The Arab-Israeli conflict has been ongoing for many years and so far a peaceful solution to the violence has not been reached. The ‘peace process’ aims to find a just, fair and lasting peace solution to the conflict in the Middle East.

The USA in particular has been very active in looking for a peace solution. This is because Israel is their ally. There are several million Jews in the USA and many send money to support Israel. Also the Arabs used oil as a very successful weapon in the Yom Kippur War, and the West depends on this oil. This was demonstrated with the price rises of 1973 that caused economic recession very quickly. The USA still wished to support Israel, but it was also important not to offend the Arab countries, and their plentiful oil supplies. Therefore peace in the Middle East has been the goal of successive American Presidents.

In the last 30 years there have been several unsuccessful attempts to find a peace solution for the conflict in the Middle East. In 1973 peace talks opened and this was the first time that Arabs and Israelis had sat together at a peace conference. UN troops were brought in, and things seemed to be heading the right way towards peace.

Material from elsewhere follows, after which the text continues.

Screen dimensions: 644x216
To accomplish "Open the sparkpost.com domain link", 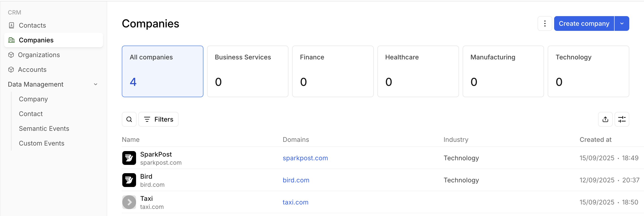I will pos(305,158).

However the first major peace negotiations were in 1977 when the President Carter of the USA offered to act as mediator for President Sadat of Egypt and President Begin of Israel, the leaders of the two sides at that time. The negotiations took place at Carter’s holiday home Camp David. Sadat and Begin agreed to negotiate a peace treaty and establish democratic relations. Egypt would recognise Israel’s right to exist and Israel would gradually retreat from the Sinai Peninsula. This was the first peace agreement in the Middle East between Israel and an Arab country. However although Israel and Egypt could now exist side by side, the two leaders had to face much internal opposition over Camp David, and there was not peace. There were still a great deal of violence and terrorist attacks. Two years after the peace treaty was signed, Sadat was assassinated by Arab extremists in Egypt.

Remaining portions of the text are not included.